Here's the interesting etiquette point:

Princess Victoria created a storm of controversy when she asked her father to walk her down the aisle.

That's because in the Church of Sweden, there is a 200-year old tradition of the couple entering the ceremony together, as an expression of equality.

In the end, the princess compromised. She and her father entered the church together and were met halfway down the aisle by Mr. Westling, who joined them for a group excursion.

(And in the oldest tradition of the Roman Catholic church, the bride and groom approach the altar together, led by the priest and followed by their parents; according to CatholicWeddingHelp.com, this "better symbolizes the Church's understanding of the complementary role of the husband and wife in marriage.")

There's some neat symbolism in either choice. At a friend's wedding, the entrance of the bride and groom together seemed quite appropriate, since it was a second marriage for both of them. Being escorted by her father felt awkward to her.

Have you considered this option? What did you decide, and why?

Comments (4)

  • Whenever I dreamt about my wedding, even from a young age, I saw myself walking down the aisle solo. I wasn’t aware of how engrained the idea of the Father walking the bride down the aisle was in America until I started planning my wedding. I’ve always been an independent person and think the idea of my Dad (or anyone else) escorting me down the aisle is extremely old-fashioned. Also I’m extremely close to my Dad and any symbolism of being given away makes me sick to my stomach. I’m not going anywhere and no one has the authority to give me away as if I was a commodity.
    Early in the planning process my Dad made an off-handed comment about walking me down the aisle. In that moment I realized my Dad has been envisioning that moment for a lot longer than I’ve been dreaming of getting married. I don’t want to take that away from him. That one part of the day isn’t all about me; it’s about my Dad. On my wedding day my Dad will be walking me down the aisle; when we get to the first row I will turn, hug my dad, and walk the rest of the way alone without any language about being given away.

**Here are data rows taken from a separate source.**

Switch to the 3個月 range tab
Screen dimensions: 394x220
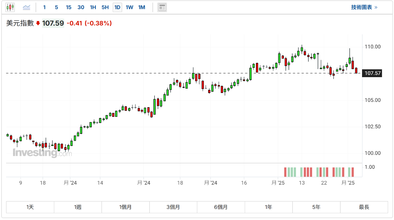(173, 207)
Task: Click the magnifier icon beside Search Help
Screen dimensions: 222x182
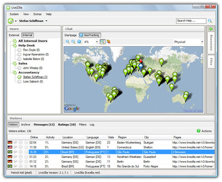Action: pos(210,21)
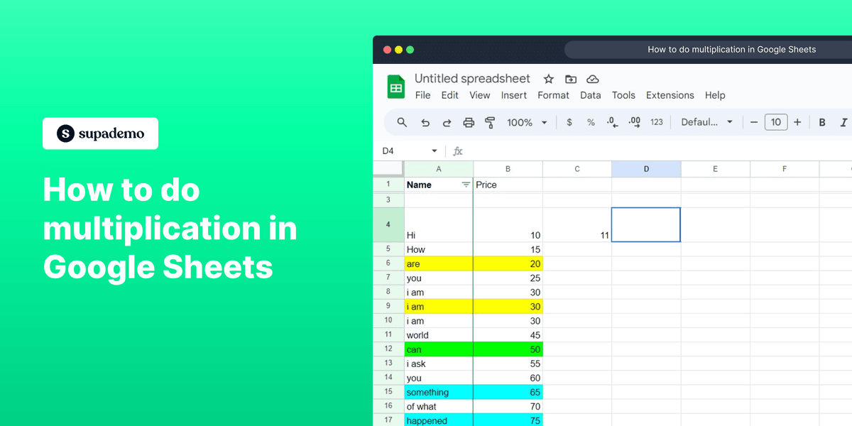Click the Redo icon

tap(447, 122)
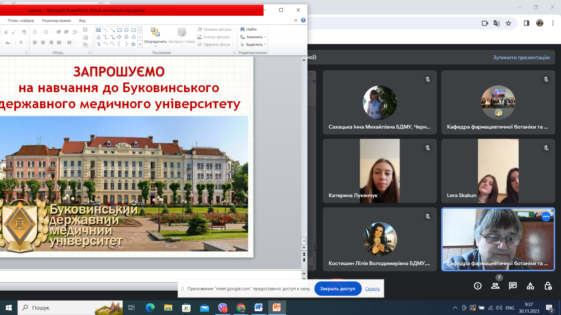Switch to Рецензирование ribbon tab
This screenshot has height=315, width=561.
coord(56,20)
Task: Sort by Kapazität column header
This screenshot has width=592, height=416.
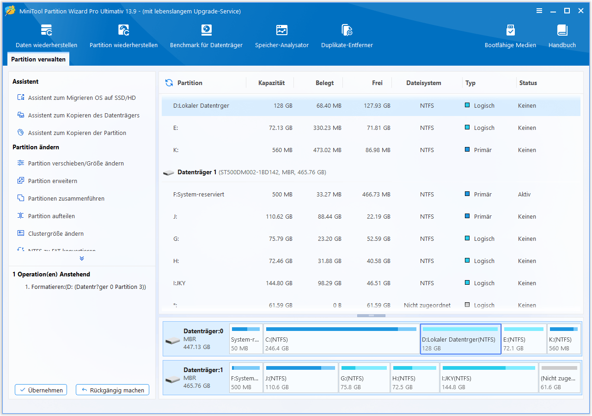Action: (x=271, y=83)
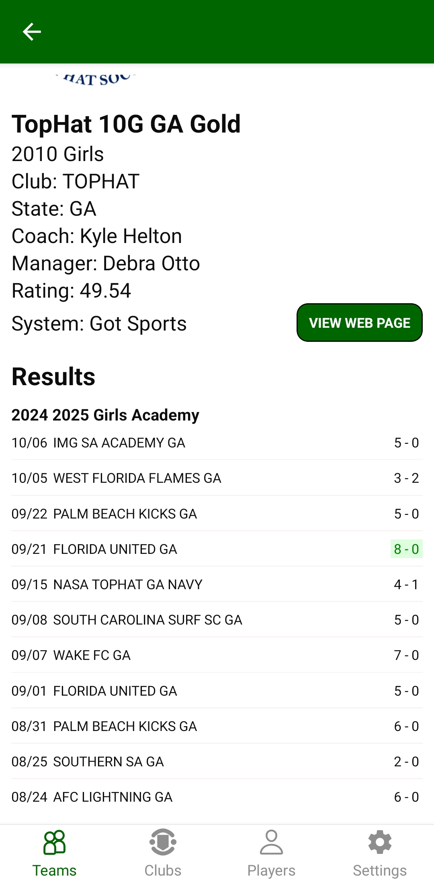Open the West Florida Flames GA match

217,478
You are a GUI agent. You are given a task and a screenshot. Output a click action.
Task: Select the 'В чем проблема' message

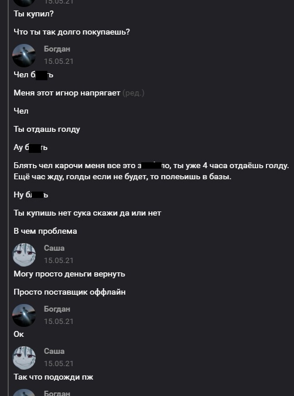pos(45,231)
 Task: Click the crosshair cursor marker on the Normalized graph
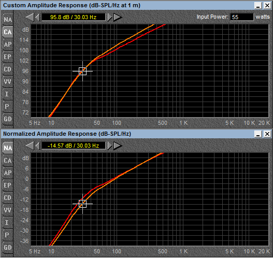tap(82, 204)
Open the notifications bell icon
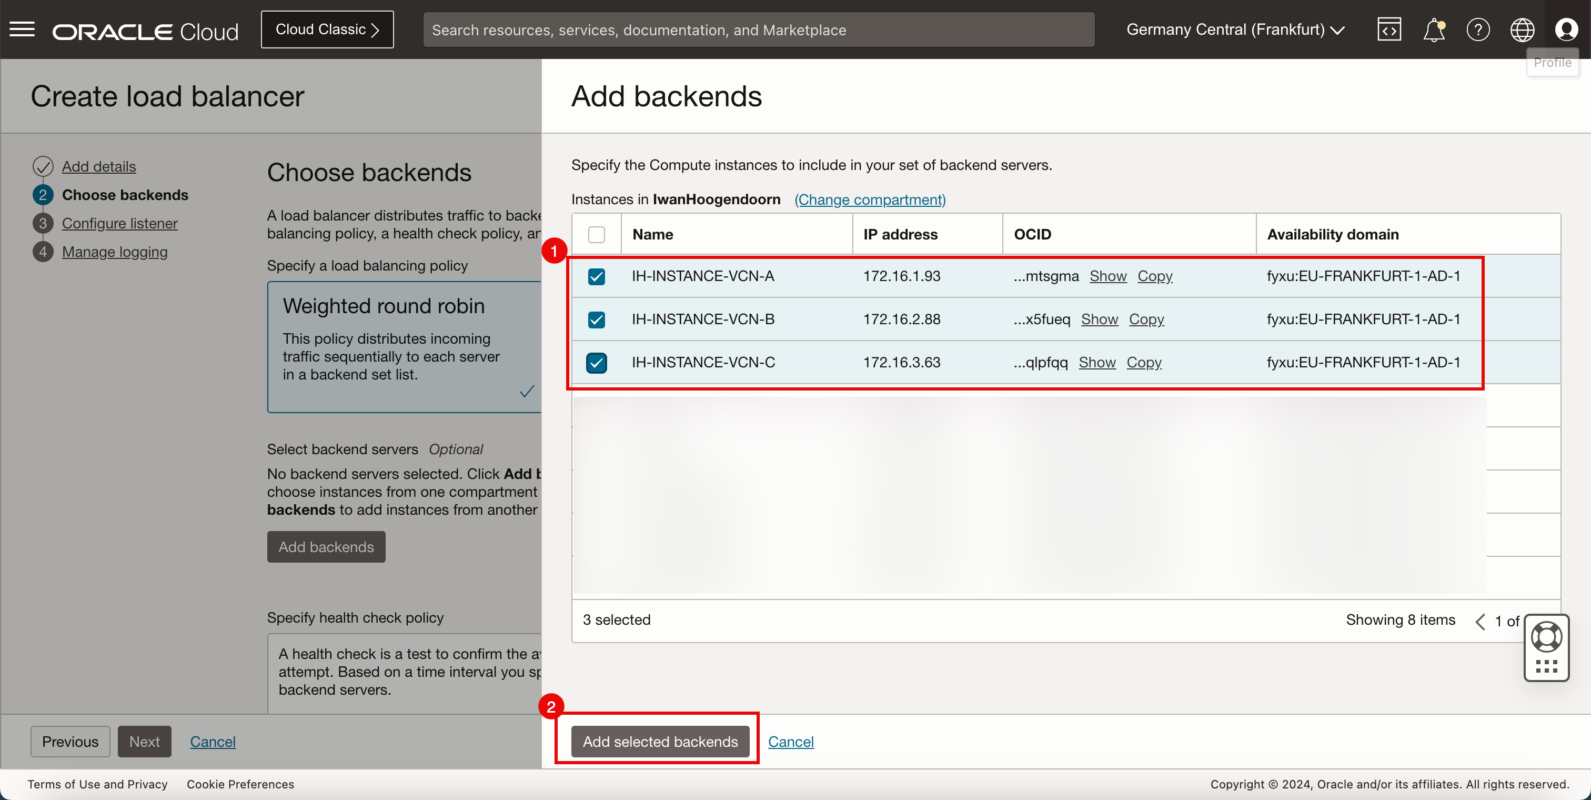The image size is (1591, 800). tap(1433, 30)
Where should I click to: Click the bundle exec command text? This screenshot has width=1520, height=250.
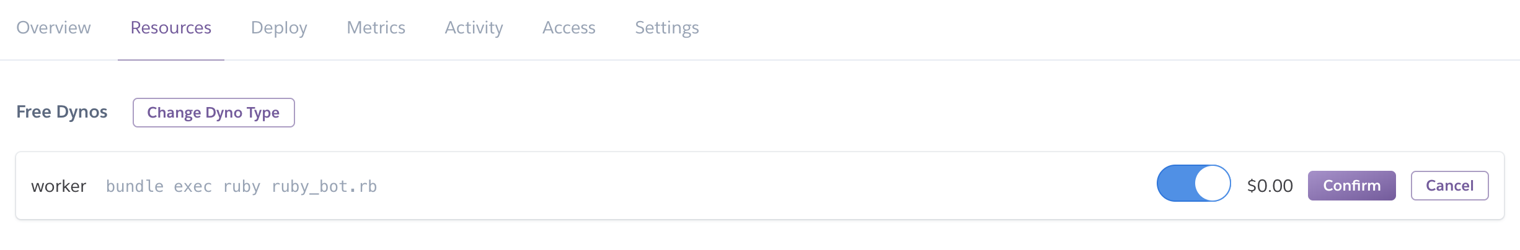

  • I am a second time bride, but my fiance has never been married. In the process between divorce and finding love again, my journey has been amazing. I talked with my father about walking me down the aisle, and he was very gracious in understanding my desire to walk alone.

  • Author Comment:

    @Scully10: Actually, 2nd-time brides aren't supposed to be escorted by their fathers, according to the purist approach. Like the blusher veil (which covers your face), that's reserved for ingenue brides.

    Most people wouldn't fault you for it, but it's not technically correct.

  • I am a 39 year old 2nd time bride and have two children. (been divorced for 12 yeas) My fiance has never been married and no children. My parents are both in heaven and I don't have any one to give me away. Can my fiance walk me down or meet me in the aisle?